This implementation requires SPACES to gracefully ignore negative input; although it has been questioned whether that is intended by the standard: https://forth-standard.org/standard/core/SPACES#contribution-337. Note that this implementation does not use S>D; doing so would produce the wrong results on a twos-complement machine for the minimum integer value.

: .R ( n1 n2 -- ) \ "dot-r"
  SWAP DUP ABS 0 <# #S ROT SIGN #> ( n2 c-addr u )
  ROT OVER - SPACES TYPE
;

[r1518] 2025-08-22 05:01:07 EricBlake replies:

proposal - minimalistic core API for recognizers

From r1412

SCAN-TRANSLATE-STRING ( addr1 u1 string-rest<"> -- addr2 u2 | ) RECOGNIZER EXT

Complete parsing a string: addr1 u1 consists of the starting quote and additional characters up to the first space in the string. addr2 u2 consists of the entire string without the starting quote up to (but not including) the final quote, and translated the escape sequences according to the rules of S\". >IN is modified appropriately, and points just after the final quote. If there's no final quote in the current line, REFILL can be used to read in more lines, adding corresponding newlines into the string. The final quote can be inside addr1 u1, setting >IN backwards in that case.

...

** TRANSLATE-STRING** ( addr1 u1 -- addr1 u1 | ) RECOGNIZER EXT

Translate the string:

...

?SCAN-STRING ( addr1 u1 scan-translate-string string-rest<"> -- addr2 u2 translate-string | ... translator -- ... translator ) RECOGNIZER

If the recognized token is an incompleted string, complete the scanning as defined for SCAN-TRANSLATE-STRING and replace the translator with the xt of TRANSLATE-STRING.

REC-STRING ( addr u -- addr u translate-string | 0/NOTFOUND ) RECOGNIZER EXT

Check if addr u starts with a quote, and return that string and the xt of SCAN-TRANSLATE-STRING if it does, 0/NOTFOUND otherwise.

the listed stack effect for rec-string (addr u translate-string) disagrees with the explanatory text (using scan-translate-string on success). Also, why is ?SCAN-STRING grouped in RECOGNIZER, rather than RECOGNIZER EXT?

Then in r1427

TRANSLATE-STRING ?SCAN-STRING

What are these words good for? REC-STRING apparently does not need them.

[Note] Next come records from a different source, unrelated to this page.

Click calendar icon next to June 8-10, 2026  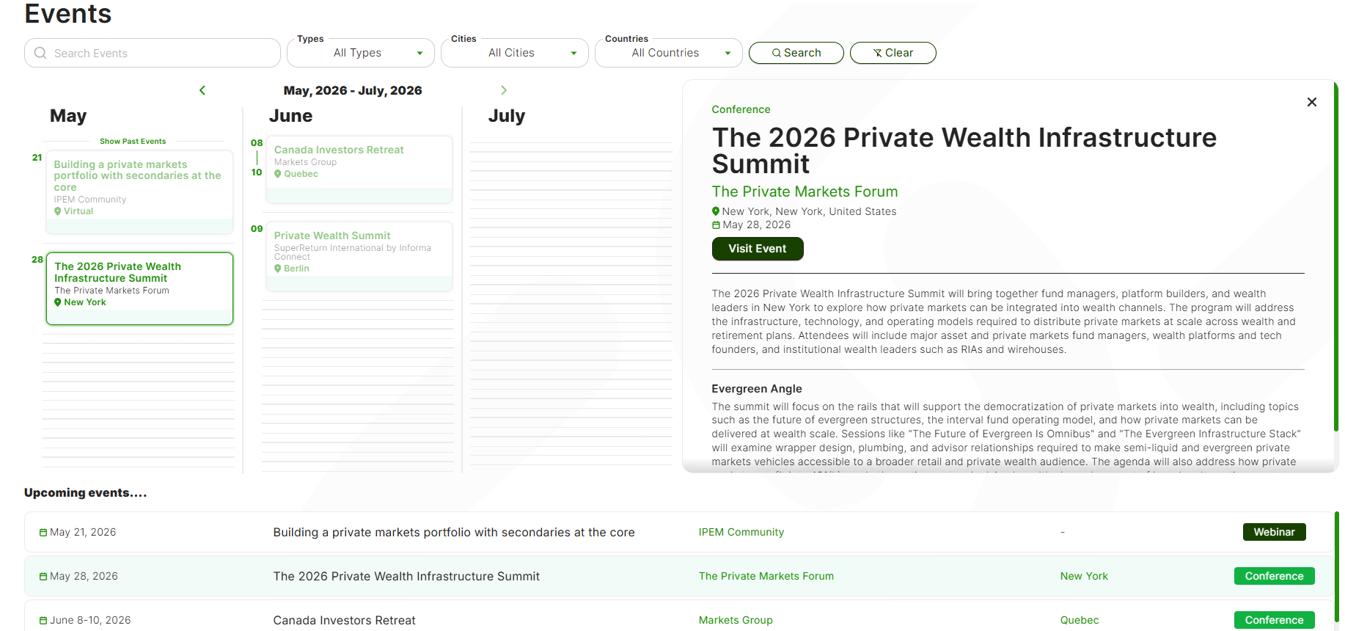[43, 621]
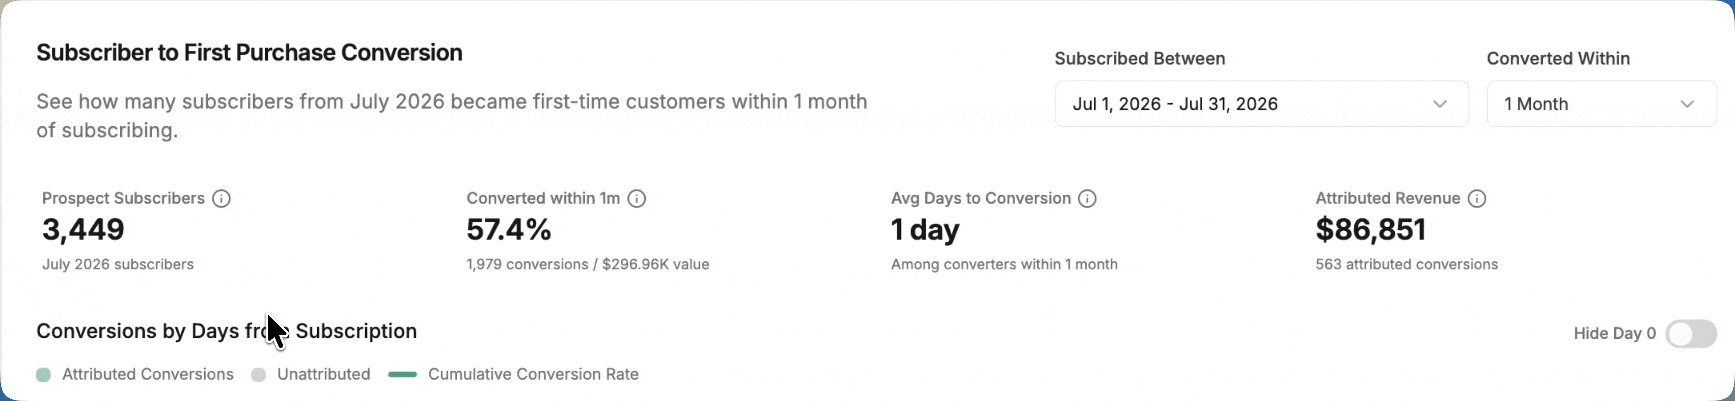Click Attributed Conversions green legend swatch
Viewport: 1735px width, 401px height.
click(43, 375)
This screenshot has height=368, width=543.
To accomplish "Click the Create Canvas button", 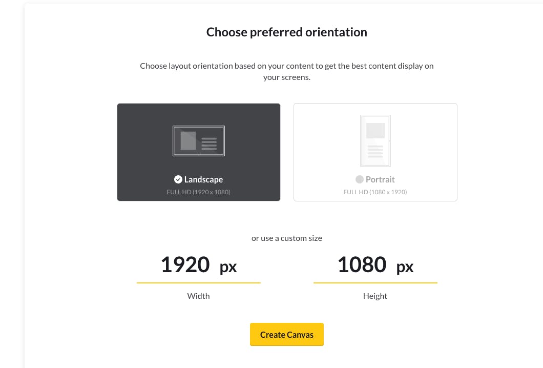I will tap(287, 334).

I'm playing around with implementing these in my Forth, and ran into the following. I can absolutely see why rec-string would need to return scan-translate-string instead of translate-string (the interpreter loop parses one space-separated lexeme at a time: If it sees "abc" as that lexeme, then rec-string can return translate-string with no issues on the 3-char sequence abc; but if it sees "a as the space-separated lexeme from an input buffer of "a b", rec-string absolutely must return scan-translate-string as the translator, so that the recognizer does not have to have any side effects beyond the one lexeme it is currently staring at - only translators should have side effects. So the proposal should be updated to call out the correct translator(s) returned by rec-string (gforth's implementation always returns scan-translate-string, but in my implementation, I had success at returning the faster translate-string when the lexeme did not require a further scan or a backwards adjustment of >IN, for less work later - I'm trying to avoid repeated scanning in my implementation).

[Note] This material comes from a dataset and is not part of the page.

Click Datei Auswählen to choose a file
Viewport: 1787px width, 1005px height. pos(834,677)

Would it make sense to allow REC-STRING to have a stack effect ( addr1 u1 -- addr2 u2 scan-translate-string )? Or put another way, must scan-translate-string start at the same leading " that rec-string recognized with all \ sequences prior to the end of the lexeme still intact (implied when addr is the same on both sides of -- in the stack effect), or can I optimize to have scan-translate-string be passed the address of a transient buffer that contains the results after \ have been handled, and where it can then append the further results of \ handling on the scan to the closing ". In fact, if we want to allow the recognizer to (sometimes) return translate-string instead of always returning scan-translate-string on success, then it is imperative to allow a different addr on return than on entry (since unlike scan-translate-string, it seems like the intent is for ?scan-string to lock down the parse so that regular translate-string can then work in the future regardless of whether >IN has been modified in the meantime).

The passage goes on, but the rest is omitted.